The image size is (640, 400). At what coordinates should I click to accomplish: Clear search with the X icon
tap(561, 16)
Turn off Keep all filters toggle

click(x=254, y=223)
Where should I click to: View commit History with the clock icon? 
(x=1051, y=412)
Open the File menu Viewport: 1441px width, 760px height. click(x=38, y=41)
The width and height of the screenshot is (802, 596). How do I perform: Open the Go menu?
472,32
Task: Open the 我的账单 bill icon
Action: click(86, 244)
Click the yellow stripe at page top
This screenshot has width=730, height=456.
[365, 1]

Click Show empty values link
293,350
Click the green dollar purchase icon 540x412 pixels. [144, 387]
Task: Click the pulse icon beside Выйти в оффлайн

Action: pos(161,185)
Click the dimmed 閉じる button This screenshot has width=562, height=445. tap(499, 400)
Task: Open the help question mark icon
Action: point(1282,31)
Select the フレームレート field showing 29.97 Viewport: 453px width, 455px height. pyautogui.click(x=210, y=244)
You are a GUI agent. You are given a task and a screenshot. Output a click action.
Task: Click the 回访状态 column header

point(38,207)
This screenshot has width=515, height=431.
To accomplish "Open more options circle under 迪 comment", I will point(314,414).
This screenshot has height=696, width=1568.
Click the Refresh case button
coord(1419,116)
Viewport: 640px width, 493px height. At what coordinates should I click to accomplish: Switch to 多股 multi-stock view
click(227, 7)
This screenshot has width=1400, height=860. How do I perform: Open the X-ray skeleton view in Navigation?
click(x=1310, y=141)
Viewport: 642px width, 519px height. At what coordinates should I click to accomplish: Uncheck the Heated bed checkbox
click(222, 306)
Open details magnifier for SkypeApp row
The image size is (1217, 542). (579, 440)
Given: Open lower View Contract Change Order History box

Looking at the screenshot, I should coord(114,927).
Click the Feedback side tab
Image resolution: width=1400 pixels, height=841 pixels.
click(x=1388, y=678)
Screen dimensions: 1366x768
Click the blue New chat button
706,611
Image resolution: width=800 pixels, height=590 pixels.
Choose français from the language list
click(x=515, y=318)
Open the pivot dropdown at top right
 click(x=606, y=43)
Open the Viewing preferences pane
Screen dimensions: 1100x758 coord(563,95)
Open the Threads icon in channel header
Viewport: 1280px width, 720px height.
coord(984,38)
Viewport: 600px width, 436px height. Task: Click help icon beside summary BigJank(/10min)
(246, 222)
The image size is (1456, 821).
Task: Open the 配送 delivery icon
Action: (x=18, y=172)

§ **TRY IT**
Provide an exact copy of all the material.

§ **ANSWER BOX**
The image size is (640, 400). At what coordinates should I click to accomplish: Clear search with the X icon
tap(561, 16)
Turn off Keep all filters toggle

click(x=254, y=223)
Where should I click to: View commit History with the clock icon? 
(x=1051, y=412)
Open the File menu Viewport: 1441px width, 760px height. click(x=38, y=41)
The width and height of the screenshot is (802, 596). How do I perform: Open the Go menu?
472,32
Task: Open the 我的账单 bill icon
Action: click(86, 244)
Click the yellow stripe at page top
This screenshot has width=730, height=456.
[365, 1]

Click Show empty values link
293,350
Click the green dollar purchase icon 540x412 pixels. [144, 387]
Task: Click the pulse icon beside Выйти в оффлайн

Action: pos(161,185)
Click the dimmed 閉じる button This screenshot has width=562, height=445. tap(499, 400)
Task: Open the help question mark icon
Action: point(1282,31)
Select the フレームレート field showing 29.97 Viewport: 453px width, 455px height. pyautogui.click(x=210, y=244)
You are a GUI agent. You are given a task and a screenshot. Output a click action.
Task: Click the 回访状态 column header

point(38,207)
This screenshot has width=515, height=431.
To accomplish "Open more options circle under 迪 comment", I will point(314,414).
This screenshot has height=696, width=1568.
Click the Refresh case button
coord(1419,116)
Viewport: 640px width, 493px height. At what coordinates should I click to accomplish: Switch to 多股 multi-stock view
click(227, 7)
This screenshot has width=1400, height=860. How do I perform: Open the X-ray skeleton view in Navigation?
click(x=1310, y=141)
Viewport: 642px width, 519px height. At what coordinates should I click to accomplish: Uncheck the Heated bed checkbox
click(222, 306)
Open details magnifier for SkypeApp row
The image size is (1217, 542). (579, 440)
Given: Open lower View Contract Change Order History box

Looking at the screenshot, I should coord(114,927).
Click the Feedback side tab
Image resolution: width=1400 pixels, height=841 pixels.
click(x=1388, y=678)
Screen dimensions: 1366x768
Click the blue New chat button
706,611
Image resolution: width=800 pixels, height=590 pixels.
Choose français from the language list
click(x=515, y=318)
Open the pivot dropdown at top right
 click(x=606, y=43)
Open the Viewing preferences pane
Screen dimensions: 1100x758 coord(563,95)
Open the Threads icon in channel header
Viewport: 1280px width, 720px height.
coord(984,38)
Viewport: 600px width, 436px height. Task: Click help icon beside summary BigJank(/10min)
(246, 222)
The image size is (1456, 821).
Task: Open the 配送 delivery icon
Action: (x=18, y=172)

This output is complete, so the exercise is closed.